▶ [Directions for this task]: Go through the following data and transcribe exactly the stretch of lines from the one holding "Tap the green Nyertes status badge" to the one holding "Click line number", both included.

▶ [Records for this exercise]:
# # # # # # #
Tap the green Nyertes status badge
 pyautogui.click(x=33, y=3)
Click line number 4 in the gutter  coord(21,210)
# # # # # # #
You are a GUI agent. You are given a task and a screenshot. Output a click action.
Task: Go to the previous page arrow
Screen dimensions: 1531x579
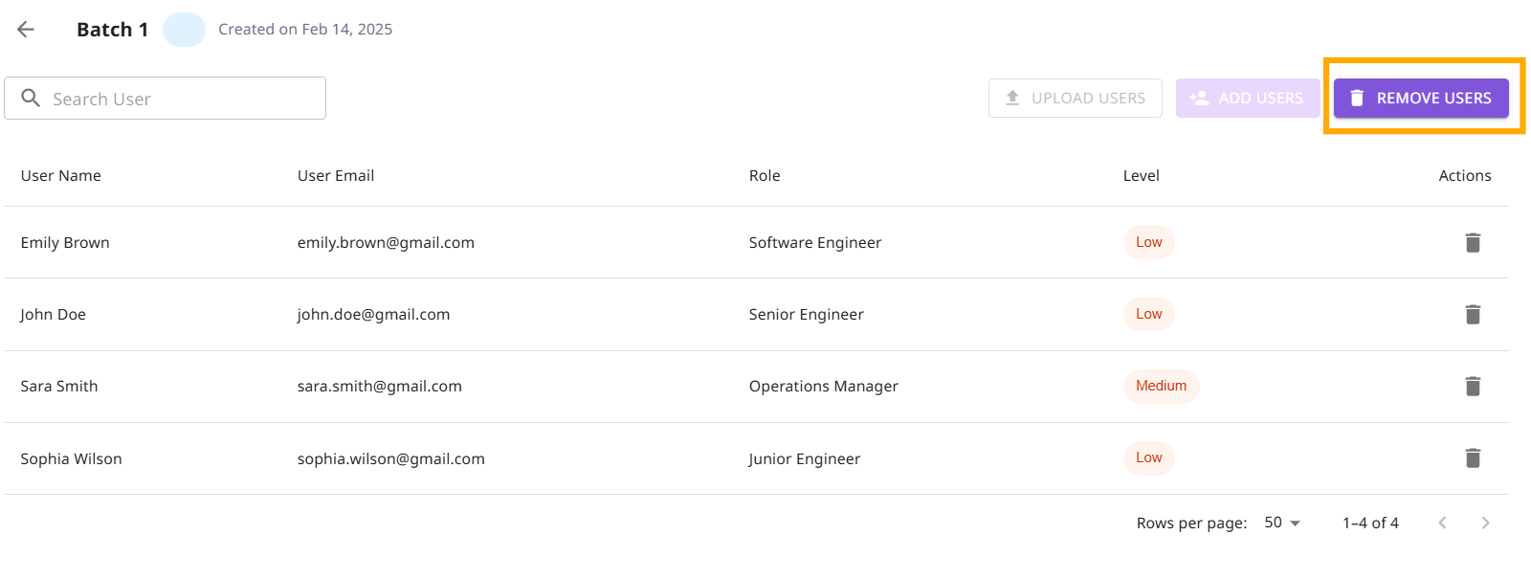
# # # # # # #
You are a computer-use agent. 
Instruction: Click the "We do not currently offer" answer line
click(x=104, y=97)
# # # # # # #
▶ [Result]:
Tap the green Nyertes status badge
 pyautogui.click(x=33, y=3)
Click line number 4 in the gutter  coord(21,210)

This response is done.